Action 3: Outsource more activities to lower costs and ameliorate labour shortages
Outsourcing now offers more compelling benefits than ever for international companies looking to both lower costs and address the skills shortage, with many outsourcing partners having invested heavily in automation and developed new service models.
Businesses should also look at the current design of their processes and explore optimisation opportunities through a range of modern technological tools.
While relocating operations to lower-cost jurisdictions can help manage wage costs and inflation generally there can also be tax considerations will need to consider — especially for value-adding roles like R&D.
Action 4: Improve your understanding of the true cost to serve clients
Most mid-market companies around the world still don’t accurately and regularly calculate the costs and profits of individual customers that they serve. Yet customer segmentation provides critical information to help protect profitability by actively managing a business’s customer base.
Once the customer segments are clearly defined, the focus should be on understanding the cost to serve each respective segment.
Action 5: Change your pricing strategy so it is more in line with cost increases
Companies should still look at increasing prices, but there are multiple factors to weigh up: existing contractual terms, timing of the increase, nature of historic increases, who the increases should apply to, whether you can link the increases to new features and customers’ willingness to pay.
How businesses engage with customers around price increases is also important. Open communication is key, where you explain the pressures and try to work with customers to minimise the issues.
Action 6: Take action to improve capital structure
Companies need to optimise their costs of capital, and also look at scaling up or down the level of working capital to meet their needs.
In the short-term, if businesses are healthy and have plenty of cash, then they can consider strategies like bulk buying to beat inflation. If the opposite applies, then they may need to look at sourcing additional capital and managing debt.
Banks will inevitably become more cautious about lending in this environment. Businesses may need to look at other providers and sources of capital and shop around.

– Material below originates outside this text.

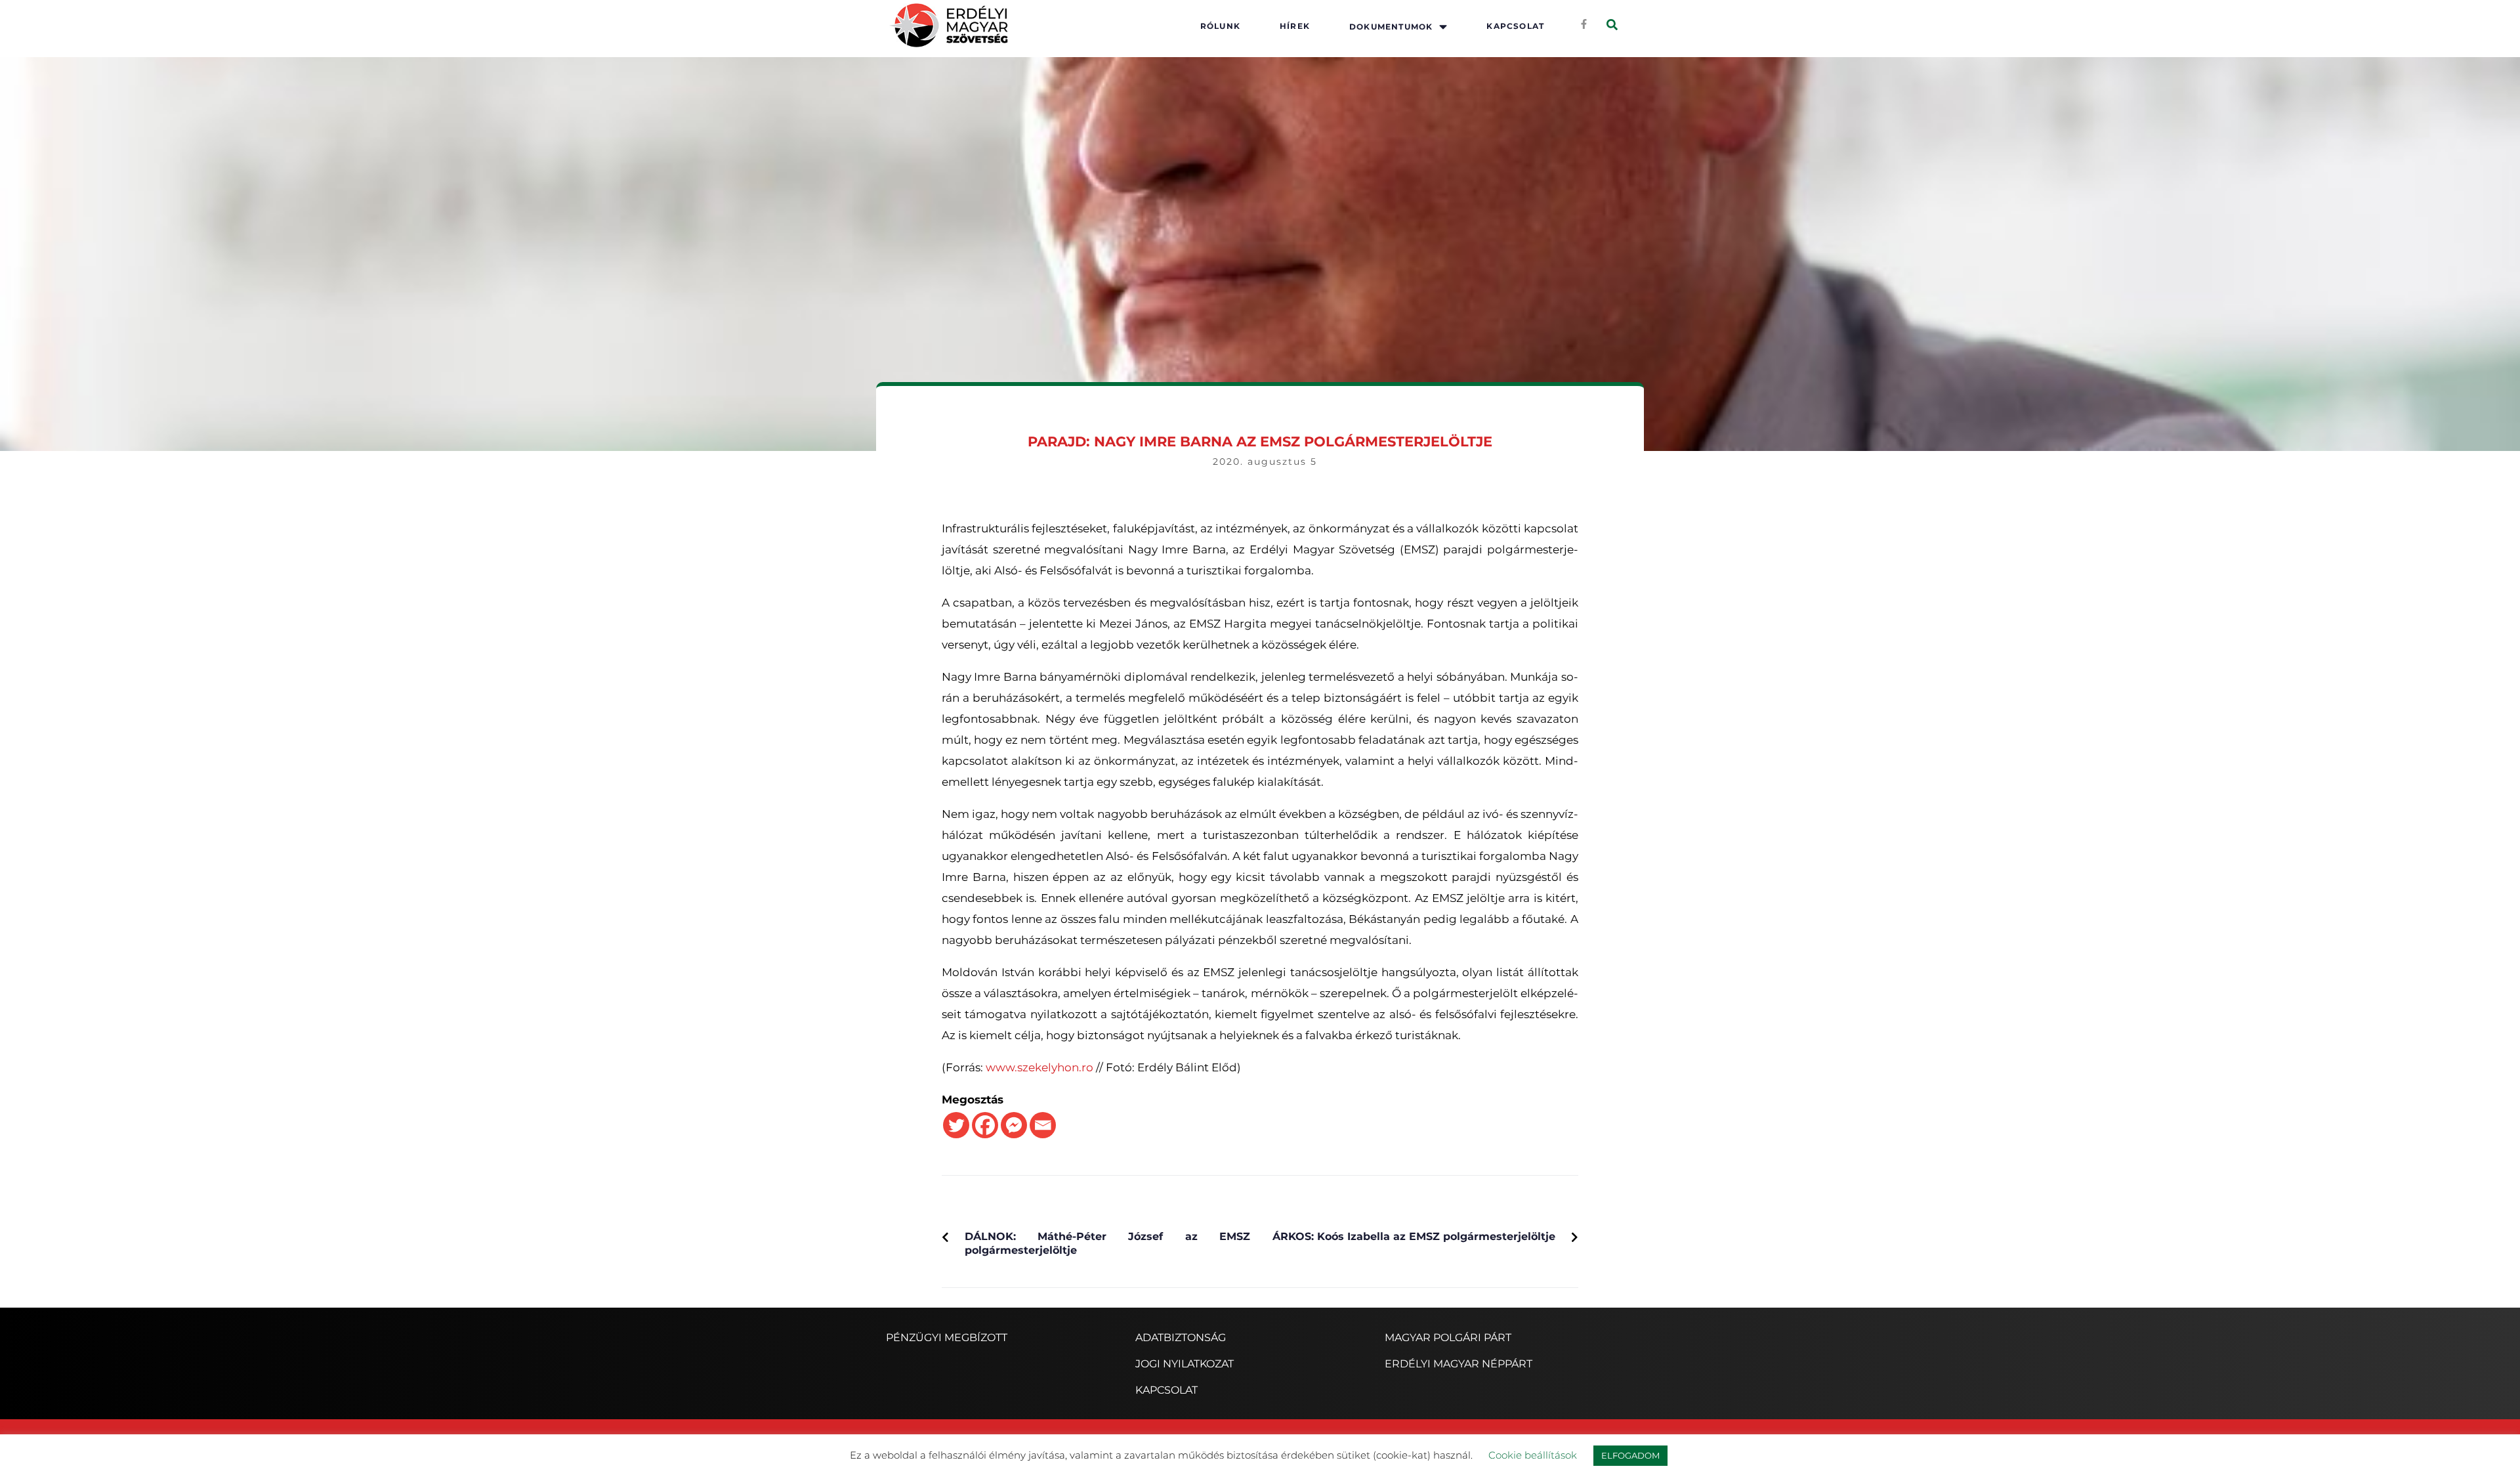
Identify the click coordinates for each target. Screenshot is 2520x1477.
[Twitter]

Action 7: Take steps to improve internal efficiency and costs, and/or reduce waste
If you can do more with less, and cut down on the wastage, you may be able to offset the higher prices — and lower your environmental impact.
What really drives internal efficiency is technology. Automation, robotics and machine learning can all improve productivity by lowering output costs and allowing companies to deploy human capital more effectively.
Waste reduction is often a benefit of greater efficiency, but also deserves separate consideration. There are eight main types of waste including less obvious areas like underutilisation of skills, unnecessary movement of resources and time spent waiting. Some waste is unavoidable, but most is simply unnoticed or ignored. Addressing it can save business a lot of money.